Creamy baked feta paired with sun-dried and cherry tomatoes tossed with herbs and pasta.

# What You Need:

→ Dairy

01 - 7 oz block feta cheese

→ Vegetables

02 - 18 oz whole cherry tomatoes
03 - 3.5 oz sun-dried tomatoes in oil, drained and chopped
04 - 3 cloves garlic, thinly sliced
05 - 1 small red onion, thinly sliced (optional)

→ Pasta

06 - 12 oz short pasta (penne, fusilli, or rigatoni)

→ Herbs & Seasoning

07 - 4 tbsp extra-virgin olive oil
08 - 1 tsp dried oregano
09 - 1 tsp dried basil
10 - ½ tsp crushed red pepper flakes (optional)
11 - Salt and freshly ground black pepper, to taste
12 - ½ cup fresh basil leaves, torn

→ Garnish

13 - Grated Parmesan cheese (optional)
14 - Lemon zest (optional)

# How To Make:

01 - Heat the oven to 400°F.
02 - In a large baking dish, combine cherry tomatoes, sun-dried tomatoes, garlic, and red onion if using. Drizzle with 3 tablespoons olive oil. Season with oregano, basil, crushed red pepper flakes, salt, and pepper. Toss thoroughly.
03 - Place the feta block in the center of the baking dish and drizzle with the remaining tablespoon of olive oil.
04 - Bake for 30 to 35 minutes until tomatoes burst and feta is golden and soft.
05 - Boil pasta in salted water according to package directions. Reserve ½ cup pasta water then drain pasta.
06 - Remove the baking dish from the oven. Mash feta and tomatoes together with a fork or spoon until creamy.
07 - Add drained pasta and reserved pasta water to the baking dish.
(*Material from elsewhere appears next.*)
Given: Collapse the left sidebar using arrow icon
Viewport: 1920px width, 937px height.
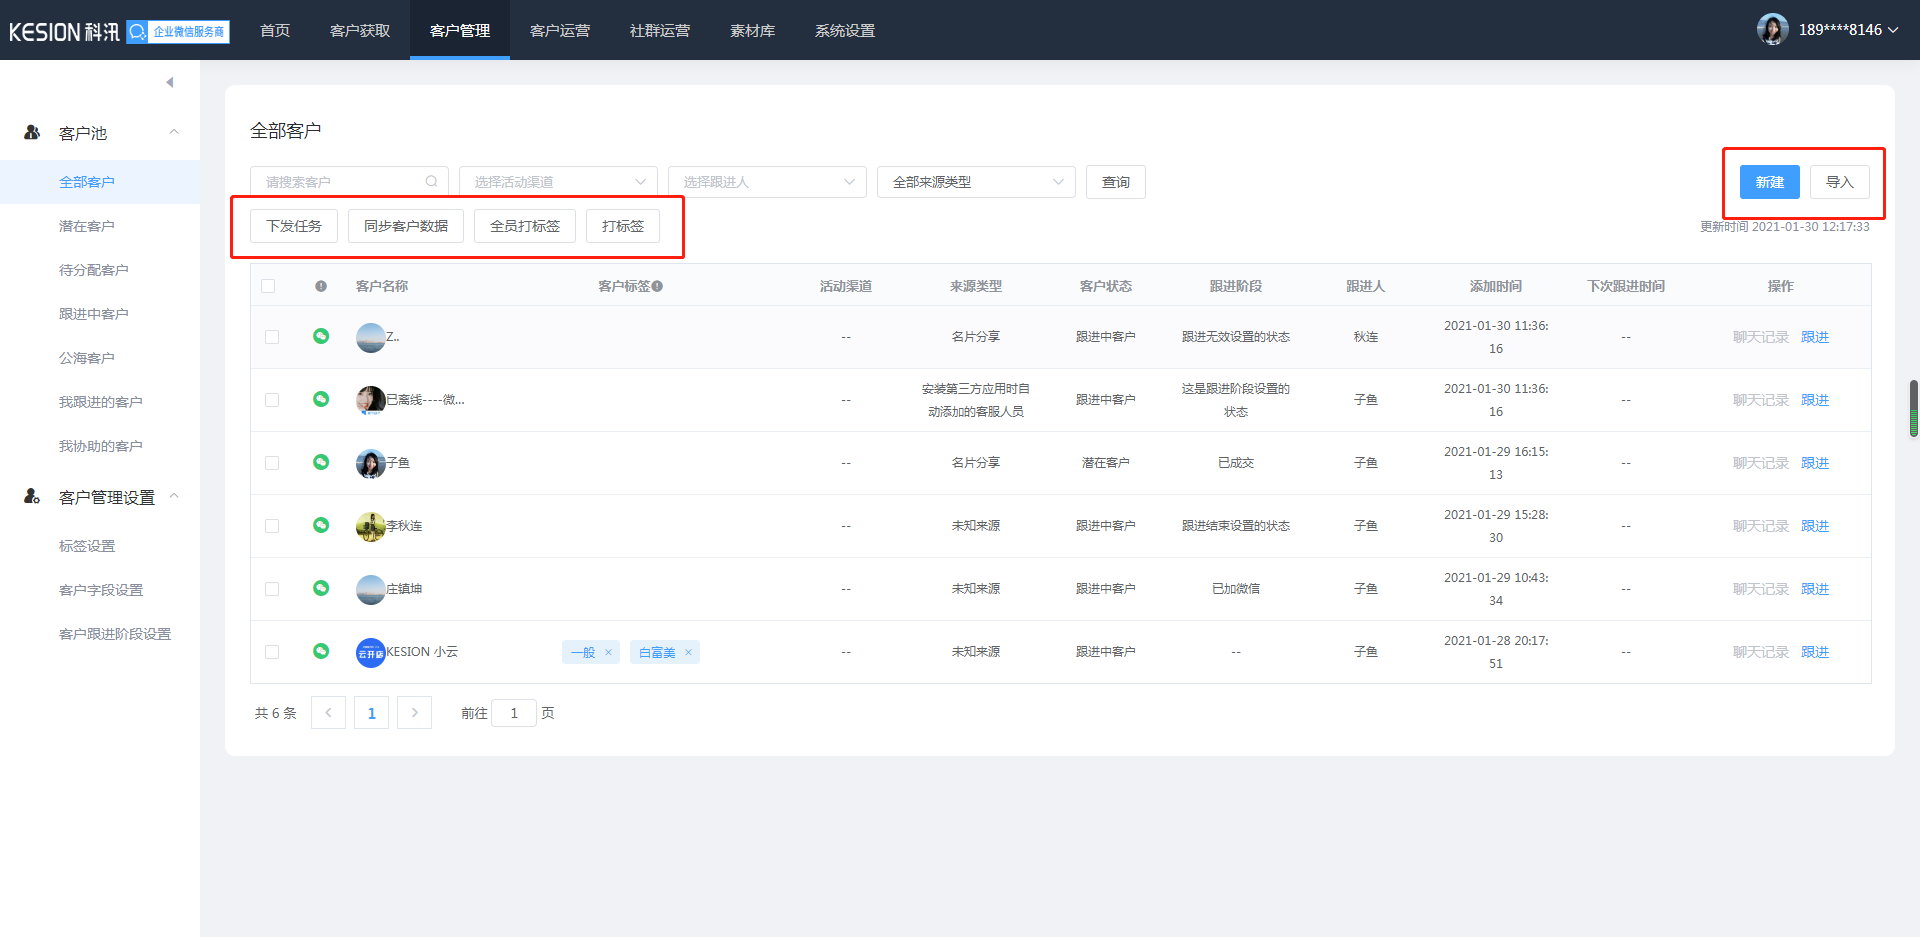Looking at the screenshot, I should [x=170, y=82].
Toss well to coat evenly.
08 - Stir in fresh torn basil leaves and adjust seasoning as needed.
09 - Serve hot garnished with grated Parmesan cheese and lemon zest if desired.

# Expert Advice:

01 -
  • The feta melts into a silky, creamy sauce without any cream, which feels like a small kitchen miracle every single time.
  • Sun-dried tomatoes add an umami punch that regular tomatoes alone could never achieve, making this feel restaurant-worthy.
  • Minimal prep, maximum flavor, and it actually tastes better than takeout at half the cost.
02 -
  • Don't drain the sun-dried tomatoes over the sink by accident like I did the first time—that oil is where all the flavor hides, so save it and use it.
  • Overcooked pasta will turn mushy the moment it touches the hot sauce, so stop cooking it just shy of where you normally would.
  • Feta blocks vary in how quickly they soften; if yours isn't getting creamy enough, tent the dish loosely with foil to trap more heat and give it another five minutes.
03 -
  • Room-temperature feta melts faster and more evenly than cold feta straight from the fridge, so pull it out while your oven preheats.
  • The starch in the pasta water is your secret weapon—it emulsifies everything and creates a sauce that clings to every piece of pasta instead of pooling at the bottom of the dish.